* **Task instructions**
Please swap "contract" for "agreement" throughout the data below and leave everything else unchanged.

* **Data supplied**
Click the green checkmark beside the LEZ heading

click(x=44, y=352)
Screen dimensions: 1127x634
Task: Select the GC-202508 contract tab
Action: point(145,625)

* **Result**
Click the green checkmark beside the LEZ heading

click(x=44, y=352)
Screen dimensions: 1127x634
Task: Select the GC-202508 agreement tab
Action: point(145,625)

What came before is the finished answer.